A deficient MMR system is indicated by the absence of staining for one or more proteins, known as loss of expression. The pattern of protein loss often predicts the underlying germline mutation. For instance, loss of MSH2 almost always causes MSH6 to be lost as well, while loss of MLH1 typically results in the loss of its partner, PMS2. This IHC result guides the next phase of testing, determining if the deficiency is inherited or sporadic.
If protein loss is detected, the second step is germline genetic testing, which involves sequencing a patient’s DNA, usually from a blood or saliva sample. This test looks for a mutation in the MMR genes to confirm a diagnosis of Lynch Syndrome. Not all MMR deficiencies are inherited; for example, the loss of MLH1 and PMS2 can sometimes be caused by a sporadic event called MLH1 promoter hypermethylation, which is not passed down through families. Confirming a germline mutation guides the patient’s long-term management and screening for family members.
Clinical Surveillance and Risk Reduction Strategies
Once an inherited MMR gene mutation is confirmed, an intensive cancer surveillance plan is implemented to detect cancers at their earliest stages. For colorectal cancer, the primary surveillance tool is colonoscopy, which begins at an earlier age and with greater frequency than for the general population. For carriers of MLH1 and MSH2 mutations, colonoscopies are typically initiated between ages 20 and 25, and performed every one to two years due to the high and early risk.

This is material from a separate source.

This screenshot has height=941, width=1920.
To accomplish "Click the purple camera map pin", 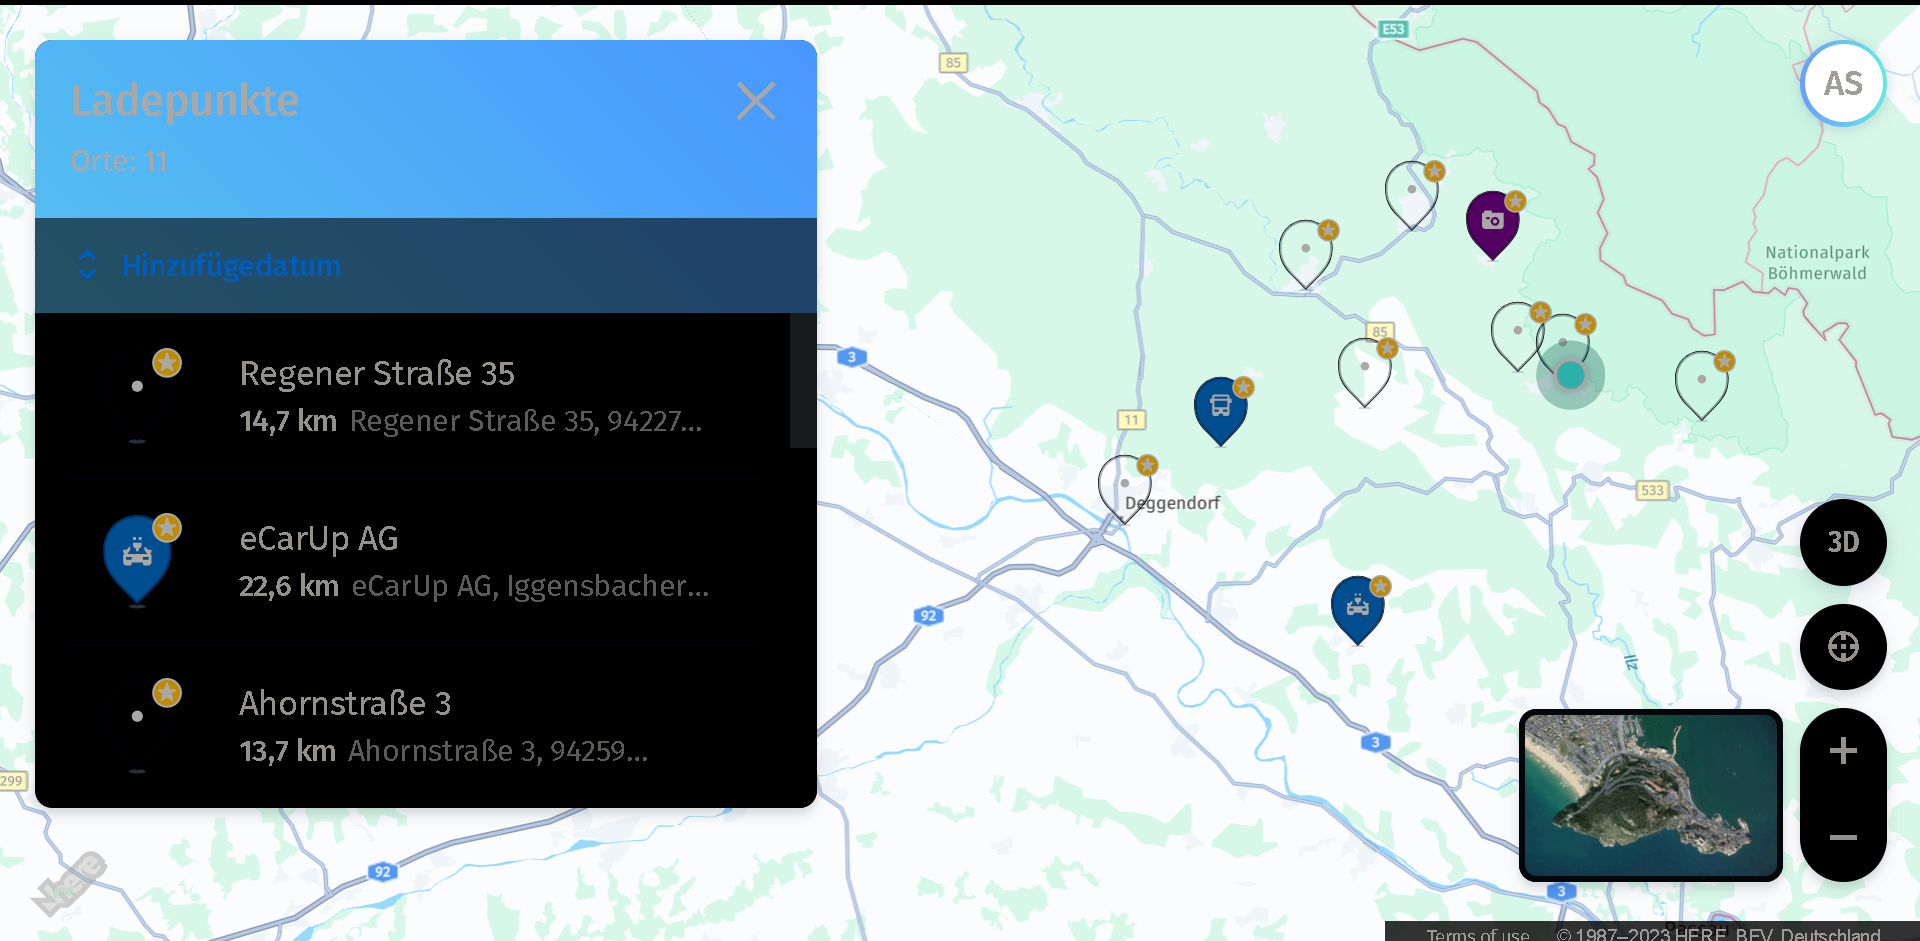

For MSH6 and PMS2 carriers, who face a lower and later risk, surveillance may begin later (ages 30 to 35) and be performed at longer intervals, such as every three years. Surveillance for extracolonic cancers, such as stomach and upper urinary tract cancers, is also recommended. This often involves annual urinalysis and upper endoscopy, especially in families with a history of these cancer types.
For women, the high lifetime risk of endometrial and ovarian cancer often makes prophylactic surgery a preferred risk reduction strategy. While endometrial surveillance through transvaginal ultrasound and biopsy can be offered, risk-reducing hysterectomy and bilateral salpingo-oophorectomy (removal of the uterus, tubes, and ovaries) are often recommended after childbearing is complete. Chemoprevention with daily low-dose aspirin has been shown to reduce the incidence of colorectal cancer and may be discussed as an additional risk reduction strategy.